* [To do]
Retype the range from the line holding "1279x881 pixels. Task: Click" to the last line of the listing, inclusive, exactly as it appears and with nothing else.

== Records to process ==

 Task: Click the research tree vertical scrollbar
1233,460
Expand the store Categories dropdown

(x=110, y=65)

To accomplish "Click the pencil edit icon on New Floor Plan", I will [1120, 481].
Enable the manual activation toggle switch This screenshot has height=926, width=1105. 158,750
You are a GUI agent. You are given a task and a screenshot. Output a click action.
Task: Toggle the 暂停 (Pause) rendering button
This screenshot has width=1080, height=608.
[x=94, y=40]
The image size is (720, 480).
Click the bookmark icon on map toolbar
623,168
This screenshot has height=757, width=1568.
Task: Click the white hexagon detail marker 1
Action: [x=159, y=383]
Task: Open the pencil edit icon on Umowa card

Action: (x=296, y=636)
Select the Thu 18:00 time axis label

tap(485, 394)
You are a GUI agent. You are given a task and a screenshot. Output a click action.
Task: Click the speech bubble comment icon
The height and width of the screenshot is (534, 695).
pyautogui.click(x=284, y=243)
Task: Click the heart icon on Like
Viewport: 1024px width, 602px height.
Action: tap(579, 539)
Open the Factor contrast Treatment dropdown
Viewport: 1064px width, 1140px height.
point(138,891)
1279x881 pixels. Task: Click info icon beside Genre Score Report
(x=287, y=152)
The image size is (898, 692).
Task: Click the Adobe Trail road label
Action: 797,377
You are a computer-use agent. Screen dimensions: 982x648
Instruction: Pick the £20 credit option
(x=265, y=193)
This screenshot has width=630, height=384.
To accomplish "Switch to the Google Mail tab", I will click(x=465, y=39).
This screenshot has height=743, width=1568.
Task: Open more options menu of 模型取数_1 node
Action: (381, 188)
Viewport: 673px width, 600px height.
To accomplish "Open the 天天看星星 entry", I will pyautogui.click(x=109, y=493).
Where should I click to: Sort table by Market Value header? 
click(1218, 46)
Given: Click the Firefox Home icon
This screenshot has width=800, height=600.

===

* [Output of the task]
1279x881 pixels. Task: Click info icon beside Genre Score Report
(x=287, y=152)
The image size is (898, 692).
Task: Click the Adobe Trail road label
Action: 797,377
You are a computer-use agent. Screen dimensions: 982x648
Instruction: Pick the £20 credit option
(x=265, y=193)
This screenshot has width=630, height=384.
To accomplish "Switch to the Google Mail tab", I will click(x=465, y=39).
This screenshot has height=743, width=1568.
Task: Open more options menu of 模型取数_1 node
Action: (381, 188)
Viewport: 673px width, 600px height.
To accomplish "Open the 天天看星星 entry", I will pyautogui.click(x=109, y=493).
Where should I click to: Sort table by Market Value header? 
click(1218, 46)
Given: Click the Firefox Home icon
This screenshot has width=800, height=600.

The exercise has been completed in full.